PROVIDED PASSAGE:

Why is string.front dchar?
Maxim Fomin
maxim at maxim-fomin.ru
Mon Jan 20 03:55:54 PST 2014
On Monday, 20 January 2014 at 09:58:07 UTC, Jakob Ovrum wrote:
> On Thursday, 16 January 2014 at 06:59:43 UTC, Maxim Fomin wrote:
>> This is wrong. String in D is de facto (by implementation,
>> spec may say whatever is convenient for advertising D) array
>> of single bytes which can keep UTF-8 code units. No way string
>> type in D is always a string in a sense of code
>> points/characters. Sometimes it happens that string type
>> behaves like 'string', but if you put UTF-16 or UTF-32 text it
>> would remind you what string type really is.
>
> By implementation they are also UTF strings. String literals
> use UTF, `char.init` is 0xFF and `wchar.init` is 0xFFFF,
> foreach over narrow strings with `dchar` iterator variable type
> does UTF decoding etc.
>
> I don't think you know what you're talking about; putting
> UTF-16 or UTF-32 in `string` is utter madness and not trivially
> possible. We have `wchar`/`wstring` and `dchar`/`dstring` for
> UTF-16 and UTF-32, respectively.
>
import std.stdio;
void main()
{
string s = "о";
writeln(s.length);
}
This compiles and prints 2. This means that string type is
broken. It is broken in the way as I was attempting to explain.
>> This is attempt to explain problematic design as a wise action.
>
> No, it's not. Please leave crappy, unsubstantiated arguments
> like this out of these forums.
Note, that I provided examples why design is problematic. The
arguement isn't unsubstained.

(Item position listing)
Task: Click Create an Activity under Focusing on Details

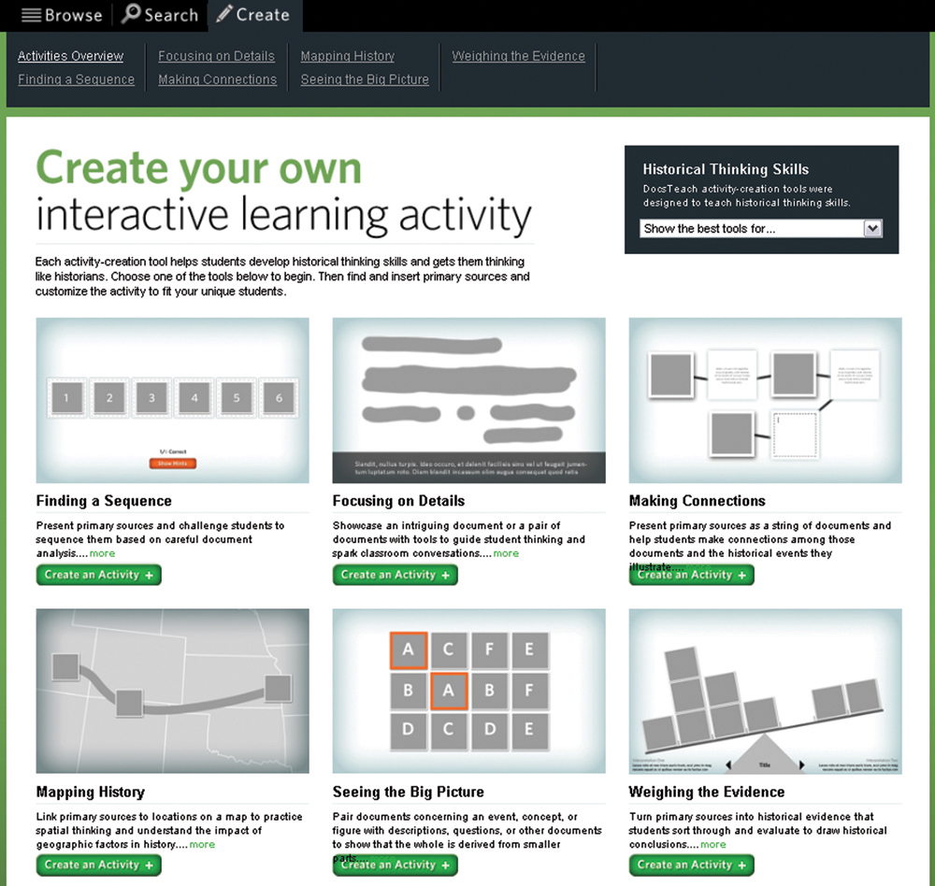Action: (396, 575)
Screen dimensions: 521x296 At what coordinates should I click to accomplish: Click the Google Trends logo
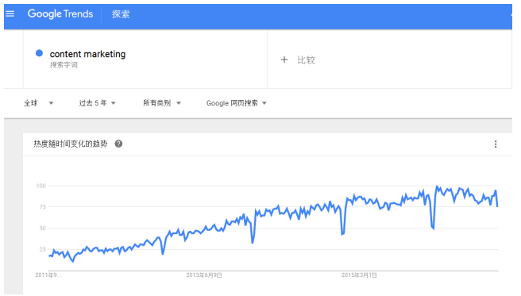click(60, 14)
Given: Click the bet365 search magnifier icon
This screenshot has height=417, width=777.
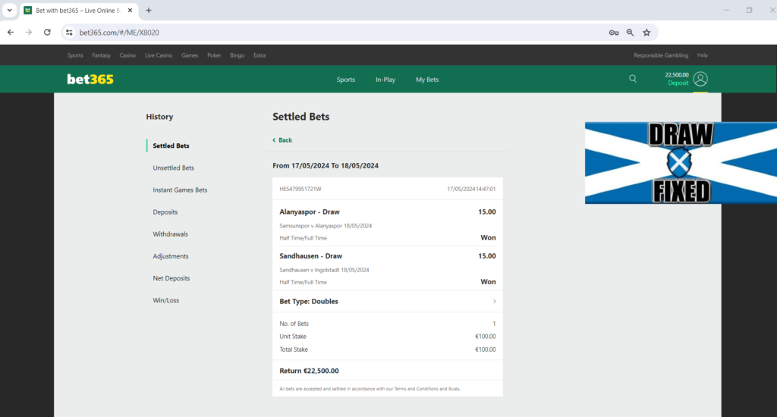Looking at the screenshot, I should 633,79.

JOB A: Reproduce the listing verbatim, starting at the line that contains "Given: Click the bet365 search magnifier icon" and ending with the final line of the listing, both included. Leave the pictures out of your reply.
JOB B: Pick up the forum post on D's string type from the point where it stops.

TASK OUTPUT A:
Given: Click the bet365 search magnifier icon
This screenshot has height=417, width=777.
Looking at the screenshot, I should 633,79.

TASK OUTPUT B:
>
>>> [1] http://dlang.org/type
>>
>> By the way, the link you provide says char is unsigned 8 bit
>> type which can keep value of UTF-8 code unit.
>
> Not *can*, but *does*. Otherwise it is an error in the program.
> The specification, compiler implementation (as shown above) and
> standard library all treat `char` as a UTF-8 code unit. Treat
> it otherwise at your own peril.
>
But such treating is nonsense. It is like treating integer or
floating number as sequence of bytes. You are essentially saying
that treating char as UTF-8 code unit is OK because language is
treating char as UTF-8 code unit.
> The only problem in the implementation here that you illustrate
> is that `['s', 'ä', 'д']` is of type `int[]`, which is a bug.
> It should be `dchar[]`. The length of `char[]` works as
> intended.
You are saying that length of char works as intended, which is
true, but shows that design is broken.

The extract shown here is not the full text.